▶ **Cosa fare**
1 > Rispondi a queste domande sull'estratto dedicato alle prove libere del GP d'Ungheria:
(a) Quale pilota ha concluso davanti a Leclerc la sessione del tardo pomeriggio?
(b) In quale metà delle FP2 le squadre si sono dedicate alla simulazione del passo gara?
(c) Quanti giri ha percorso Antonelli nel suo stint e con quale gomma?
2 > Copia fedelmente la parte dell'estratto sulle prove libere del GP d'Ungheria che va da "La prima giornata" fino a "il picco negativo.", quest'ultima inclusa.

▶ **Estratto del testo**
-----
L’analisi del passo gara basata sui dati raccolti dalle squadre nel corso delle FP2. Ferrari convince, Antonelli soddisfatto. Norris terzo incomodo?
La prima giornata di prove libere del GP d’Ungheria ha mostrato una Ferrari particolarmente veloce sul giro secco, con Hamilton che ha concluso davanti a Leclerc la sessione del tardo pomeriggio. Come di consueto, però, la fase più indicativa è quella della simulazione passo gara, a cui le squadre si sono dedicate nella seconda metà delle FP2: analizziamo i dati raccolti dalle squadre per avere un quadro più completo.
Mercedes
Nonostante la simulazione di qualifica non sia stata delle migliori, la Mercedes ha comunque mostrato una costanza interessante in termini di passo gara, specialmente con Antonelli. Il pilota italiano (6 giri, gomma soft) ha completato la prima metà del suo stint sul piede del 23 alto, per poi salire solamente sul 24 basso negli ultimi 3 passaggi, con un’oscillazione massima di 4 decimi tra il picco positivo e il picco negativo.
-----
▶ **Informazioni mostrate**
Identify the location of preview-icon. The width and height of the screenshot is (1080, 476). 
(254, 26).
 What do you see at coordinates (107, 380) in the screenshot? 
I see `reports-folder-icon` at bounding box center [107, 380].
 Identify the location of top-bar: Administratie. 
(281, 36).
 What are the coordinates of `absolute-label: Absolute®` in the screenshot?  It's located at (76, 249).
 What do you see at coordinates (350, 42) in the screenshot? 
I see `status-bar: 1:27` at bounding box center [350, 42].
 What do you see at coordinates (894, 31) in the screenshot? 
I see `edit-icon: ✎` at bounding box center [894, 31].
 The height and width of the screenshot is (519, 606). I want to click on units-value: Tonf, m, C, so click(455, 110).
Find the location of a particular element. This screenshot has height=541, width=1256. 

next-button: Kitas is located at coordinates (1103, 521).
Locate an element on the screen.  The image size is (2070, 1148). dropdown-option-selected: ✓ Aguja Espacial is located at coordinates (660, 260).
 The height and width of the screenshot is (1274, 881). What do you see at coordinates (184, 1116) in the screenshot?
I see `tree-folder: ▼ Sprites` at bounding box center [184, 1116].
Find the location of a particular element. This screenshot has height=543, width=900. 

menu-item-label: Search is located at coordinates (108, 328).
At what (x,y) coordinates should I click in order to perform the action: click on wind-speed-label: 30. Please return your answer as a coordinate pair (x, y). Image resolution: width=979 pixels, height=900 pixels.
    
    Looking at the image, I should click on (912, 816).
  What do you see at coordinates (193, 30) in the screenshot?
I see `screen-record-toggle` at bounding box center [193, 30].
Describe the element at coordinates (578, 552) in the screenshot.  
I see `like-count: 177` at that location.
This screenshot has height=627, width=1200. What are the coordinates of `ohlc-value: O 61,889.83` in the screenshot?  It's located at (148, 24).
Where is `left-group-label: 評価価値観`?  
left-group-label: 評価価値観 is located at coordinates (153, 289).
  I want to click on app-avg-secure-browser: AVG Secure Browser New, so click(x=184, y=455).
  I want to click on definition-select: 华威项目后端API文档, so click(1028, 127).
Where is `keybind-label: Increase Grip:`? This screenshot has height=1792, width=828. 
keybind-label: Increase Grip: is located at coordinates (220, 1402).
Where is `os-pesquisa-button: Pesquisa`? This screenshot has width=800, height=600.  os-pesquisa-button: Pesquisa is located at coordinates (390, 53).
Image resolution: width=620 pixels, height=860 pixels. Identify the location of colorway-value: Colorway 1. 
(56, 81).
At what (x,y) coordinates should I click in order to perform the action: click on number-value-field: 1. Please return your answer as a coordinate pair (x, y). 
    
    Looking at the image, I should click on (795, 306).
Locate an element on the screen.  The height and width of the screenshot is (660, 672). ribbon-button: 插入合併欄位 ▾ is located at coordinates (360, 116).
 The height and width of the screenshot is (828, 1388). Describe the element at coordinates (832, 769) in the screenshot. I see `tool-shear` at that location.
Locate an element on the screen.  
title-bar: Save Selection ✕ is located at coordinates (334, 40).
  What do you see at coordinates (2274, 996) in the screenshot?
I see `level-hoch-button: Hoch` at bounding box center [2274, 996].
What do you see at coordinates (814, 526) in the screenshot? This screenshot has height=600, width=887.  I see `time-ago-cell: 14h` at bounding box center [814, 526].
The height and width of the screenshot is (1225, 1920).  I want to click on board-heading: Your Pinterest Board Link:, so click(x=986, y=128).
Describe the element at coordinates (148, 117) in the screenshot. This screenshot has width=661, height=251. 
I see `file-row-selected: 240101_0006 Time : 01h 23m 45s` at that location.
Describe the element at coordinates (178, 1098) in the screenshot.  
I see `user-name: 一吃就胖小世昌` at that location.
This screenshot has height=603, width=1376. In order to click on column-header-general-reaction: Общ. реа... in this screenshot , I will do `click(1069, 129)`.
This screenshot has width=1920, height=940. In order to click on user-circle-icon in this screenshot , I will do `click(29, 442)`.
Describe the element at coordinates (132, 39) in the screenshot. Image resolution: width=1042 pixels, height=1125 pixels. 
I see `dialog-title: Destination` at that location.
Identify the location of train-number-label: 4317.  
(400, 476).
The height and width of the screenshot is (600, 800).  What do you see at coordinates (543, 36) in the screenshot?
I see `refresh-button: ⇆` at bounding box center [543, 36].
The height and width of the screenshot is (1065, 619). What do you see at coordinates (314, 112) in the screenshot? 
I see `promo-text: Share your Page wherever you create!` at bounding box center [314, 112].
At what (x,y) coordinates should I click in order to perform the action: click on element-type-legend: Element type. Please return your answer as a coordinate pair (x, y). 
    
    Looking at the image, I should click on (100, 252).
-----
▶ **Soluzioni**
1 >
(a) Hamilton.
(b) Nella seconda metà.
(c) 6 giri, con gomma soft.

2 >
La prima giornata di prove libere del GP d’Ungheria ha mostrato una Ferrari particolarmente veloce sul giro secco, con Hamilton che ha concluso davanti a Leclerc la sessione del tardo pomeriggio. Come di consueto, però, la fase più indicativa è quella della simulazione passo gara, a cui le squadre si sono dedicate nella seconda metà delle FP2: analizziamo i dati raccolti dalle squadre per avere un quadro più completo.
Mercedes
Nonostante la simulazione di qualifica non sia stata delle migliori, la Mercedes ha comunque mostrato una costanza interessante in termini di passo gara, specialmente con Antonelli. Il pilota italiano (6 giri, gomma soft) ha completato la prima metà del suo stint sul piede del 23 alto, per poi salire solamente sul 24 basso negli ultimi 3 passaggi, con un’oscillazione massima di 4 decimi tra il picco positivo e il picco negativo.